# [EXERCISE BRIEF]
For the records that follow, restate each one word for word and leave the images behind.

# [DATA FOR PROCESSING]
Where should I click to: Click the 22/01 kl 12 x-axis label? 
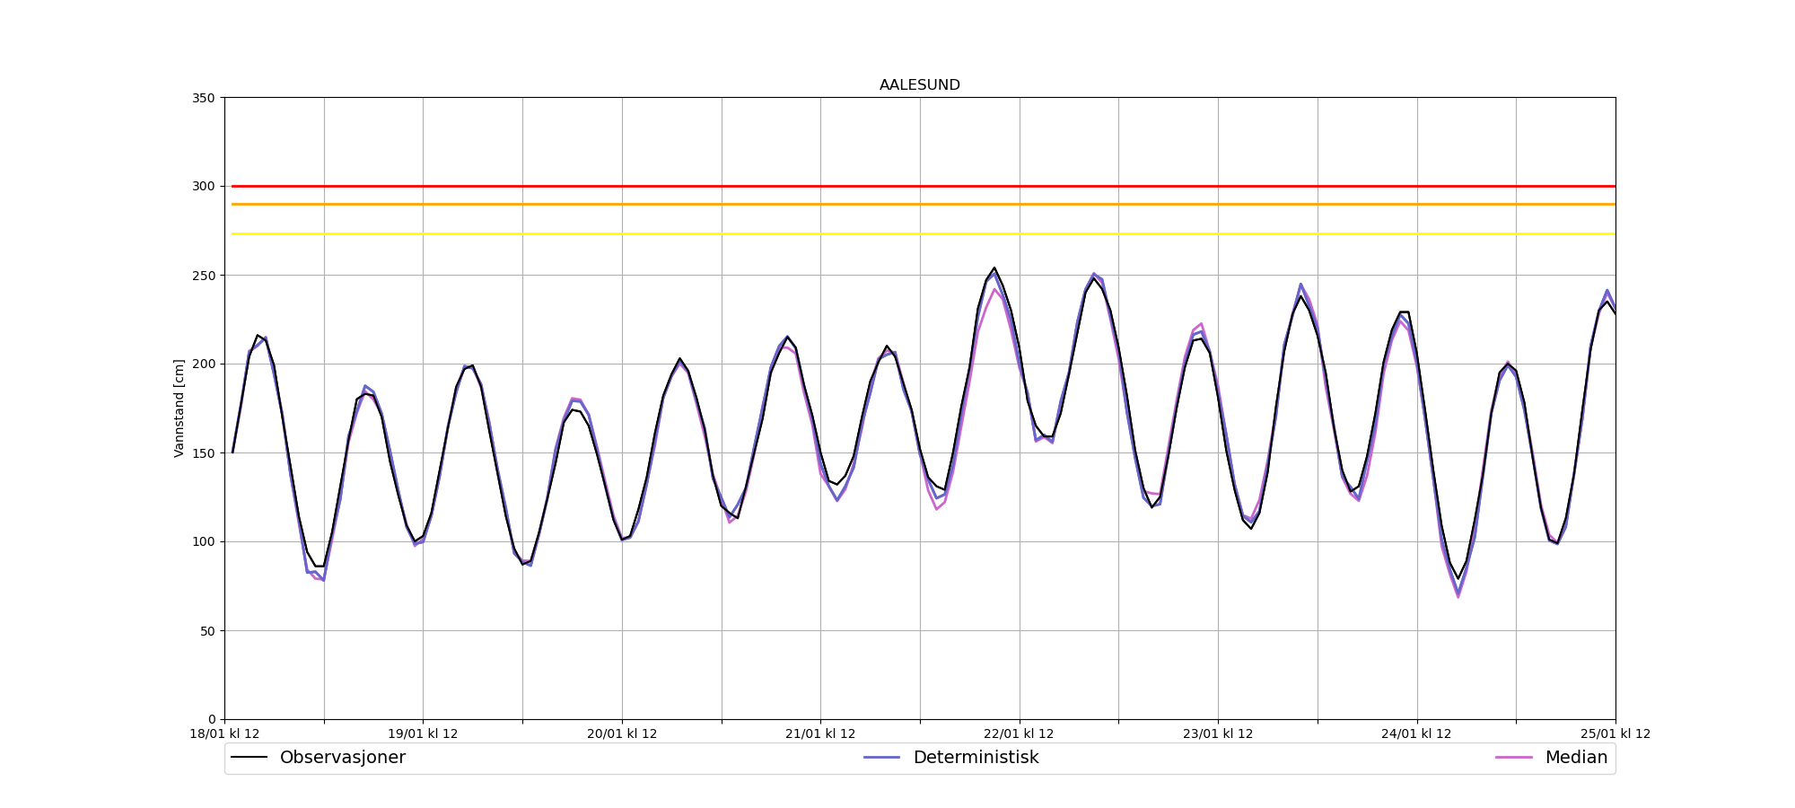pos(1019,734)
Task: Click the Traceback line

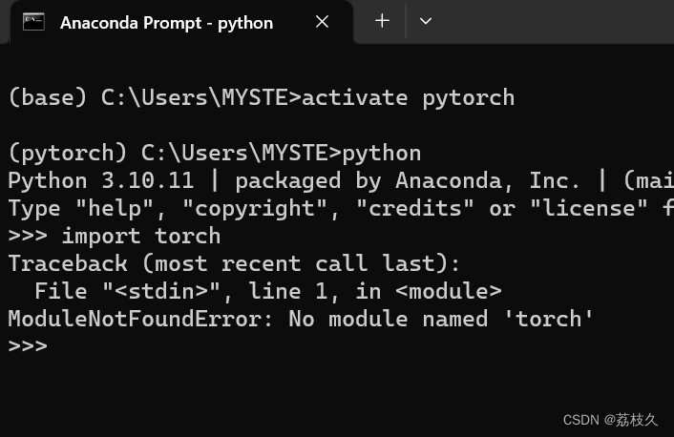Action: tap(234, 263)
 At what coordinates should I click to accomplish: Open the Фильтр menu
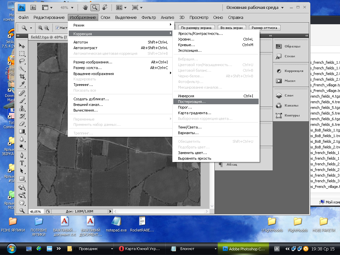coord(148,18)
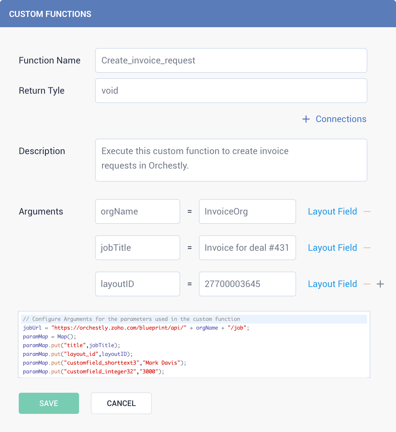Remove the layoutID argument with minus icon
Viewport: 396px width, 432px height.
367,284
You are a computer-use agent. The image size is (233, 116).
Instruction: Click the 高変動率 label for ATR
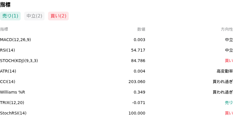coord(225,71)
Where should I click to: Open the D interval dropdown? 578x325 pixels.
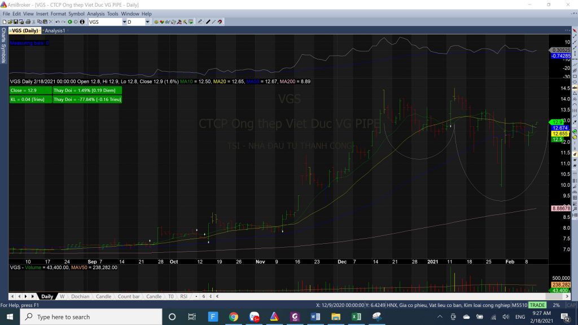[x=147, y=22]
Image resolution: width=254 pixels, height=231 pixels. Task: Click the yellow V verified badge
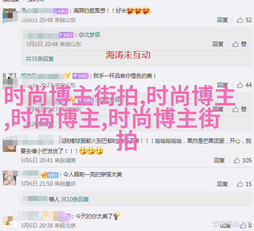67,75
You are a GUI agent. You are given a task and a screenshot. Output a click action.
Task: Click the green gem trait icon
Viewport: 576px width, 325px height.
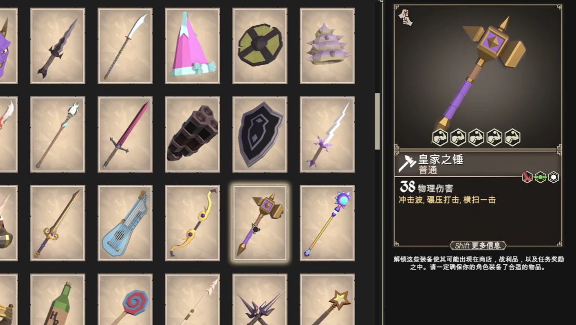point(540,178)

# [ANSWER BELOW]
Where should I click to: Click the 22/01 kl 12 x-axis label? 
pos(1019,734)
Task: Click the Traceback line

Action: tap(234, 263)
 At what coordinates should I click to accomplish: Open the Фильтр menu
coord(148,18)
Remove the layoutID argument with minus icon
Viewport: 396px width, 432px height.
367,284
You are a computer-use agent. The image size is (233, 116).
Instruction: Click the 高変動率 label for ATR
coord(225,71)
Where should I click to: Open the D interval dropdown? 578x325 pixels.
[x=147, y=22]
Image resolution: width=254 pixels, height=231 pixels. Task: Click the yellow V verified badge
67,75
You are a GUI agent. You are given a task and a screenshot. Output a click action.
Task: Click the green gem trait icon
Viewport: 576px width, 325px height.
point(540,178)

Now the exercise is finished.